Un viaggio fantastico
Inizio a raccontare e a spiegare, come in un fantastico viaggio nello spazio e nel tempo. Gli strumenti esposti alla mostra appartengono al percussionista etno-musicologo Luciano Bosi: incantano per le loro forme insolite, i colori, i materiali. Ci sono tante cose strane, a partire dalla cartina geografica, che non è la solita: infatti, vi sono raffigurati gli strumenti musicali nei loro paesi d'origine. Si vede bene che l'Europa è piccola rispetto al resto del mondo, mentre noi siamo convinti di essere al centro dell'universo.

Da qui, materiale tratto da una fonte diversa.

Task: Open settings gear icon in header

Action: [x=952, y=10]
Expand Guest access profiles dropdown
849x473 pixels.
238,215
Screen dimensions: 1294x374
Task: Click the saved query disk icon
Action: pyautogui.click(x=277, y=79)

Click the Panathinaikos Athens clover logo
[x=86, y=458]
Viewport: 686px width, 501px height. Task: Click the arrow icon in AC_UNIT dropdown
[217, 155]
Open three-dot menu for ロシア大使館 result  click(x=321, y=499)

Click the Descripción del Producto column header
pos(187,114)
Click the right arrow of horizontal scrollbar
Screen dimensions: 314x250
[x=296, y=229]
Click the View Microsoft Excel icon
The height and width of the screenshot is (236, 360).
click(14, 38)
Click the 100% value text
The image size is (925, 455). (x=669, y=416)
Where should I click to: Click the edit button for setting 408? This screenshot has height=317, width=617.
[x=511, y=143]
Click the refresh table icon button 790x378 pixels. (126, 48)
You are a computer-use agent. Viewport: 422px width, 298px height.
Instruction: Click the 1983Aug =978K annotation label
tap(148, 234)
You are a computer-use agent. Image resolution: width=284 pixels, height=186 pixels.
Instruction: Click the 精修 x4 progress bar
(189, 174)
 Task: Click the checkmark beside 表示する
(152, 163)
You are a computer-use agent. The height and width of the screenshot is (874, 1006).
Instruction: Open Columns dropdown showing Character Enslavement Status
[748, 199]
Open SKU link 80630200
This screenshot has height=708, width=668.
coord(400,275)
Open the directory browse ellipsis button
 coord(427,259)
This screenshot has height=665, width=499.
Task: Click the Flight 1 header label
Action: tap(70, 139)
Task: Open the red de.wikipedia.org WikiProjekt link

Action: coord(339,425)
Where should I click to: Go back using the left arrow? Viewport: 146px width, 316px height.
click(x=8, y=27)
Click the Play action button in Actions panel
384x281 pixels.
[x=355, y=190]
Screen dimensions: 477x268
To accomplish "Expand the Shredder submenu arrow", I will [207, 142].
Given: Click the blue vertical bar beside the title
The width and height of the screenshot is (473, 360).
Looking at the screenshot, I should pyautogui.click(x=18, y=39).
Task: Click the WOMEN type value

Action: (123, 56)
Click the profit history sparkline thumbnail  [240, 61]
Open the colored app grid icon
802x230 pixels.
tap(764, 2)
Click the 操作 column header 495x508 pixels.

Illustro gli strumenti degli amerindi , semplici ma molto suggestivi, fatti con materiali naturali: unghie di capra per sonagli, zucche vuote per maracas, bambù o cactus per i pali della pioggia; il tamburo dei maya e quello dello sciamano , il sacerdote-stregone degli indiani del nord o quello della machi , la donna-sciamano, della Terra del Fuoco; c'è il teponaztli, che sembra un imponente oggetto ornamentale a forma di animale sacro, ma è un tamburo di legno e suona davvero.
Poi ci sono tutti gli altri strumenti musicali dell'America post-coloniale, che hanno un forte legame con l'Africa. Come la marimbula, affascinante strumento dei grio , che vanno di villaggio in villaggio a raccontare storie e leggende.
Domande e risposte
A questo punto scattano le domande dei bambini. Chiedono: cosa ci fanno i neri dell'Africa in America? cosa vuol dire post-coloniale? Come mai non ci sono più gli incas e gli atzechi ...? Tocca a noi adulti spiegare loro cosa è successo. Q uesta è stata la parte più difficile del mio servizio di guida: far capire, dopo le percussioni musicali , le ri-percussioni umane , spesso tragiche, sulle popolazioni dell'America latina.
Alla Colombia era dedicata l'altra parte della mostra e il micro-progetto che vogliamo realizzare: una sala per incontri giovanili attrezzata con video-proiettore. La ricostruzione di una povera baracca, il video e il materiale fotografico mi aiutano a mostrare ai bambini una realtà ben diversa dalla nostra, dove i loro coetanei più sfortunati sono spesso costretti a vivere di espedienti e dove l'unica possibilità di cambiamento è dato dall'istruzione, dalla scuola.
Il cuore di madre terra
La visita si conclude con un'importante messaggio di solidarietà e di responsabilità, che possa accompagnare i ragazzi, insieme al ricordo di quest'incontro. È il momento di suonare il pow-wow , un grande tamburo cerimoniale collettivo, usato dalle tribù dei pellirossa, quando si radunano per discutere o per festeggiare. Il tamburo è il simbolo della terra. Deve battere per tutto il tempo come un grande cuore, anche due o tre giorni senza fermarsi. Lo suonano otto persone alla volta, rispettando due regole fondamentali: si lascia spazio a tutti e si va a ritmo, stando attenti a quello che fanno gli altri.
Con un piccolo sforzo e dopo qualche incertezza il pow-wow comincia a suonare. Il suono è talmente profondo che presto anche i vetri delle finestre entrano in vibrazione. È davvero una grande emozione. Il cuore della grande madre terra ci ricorda che essa appartiene a tutti e tutti dovrebbero poterne usufruire allo stesso modo.
La mostra a San Cristo ha chiuso i battenti il 16 gennaio, offrendo questa bella esperienza a circa 3.000 bambini e ragazzi delle elementari, medie, superiori e delle parrocchie, insieme a 172 insegnanti accompagnatori. I liberi visitatori sono stati oltre 2.000.
Grazie a tutti e arrivederci alla prossima mostra di fine anno!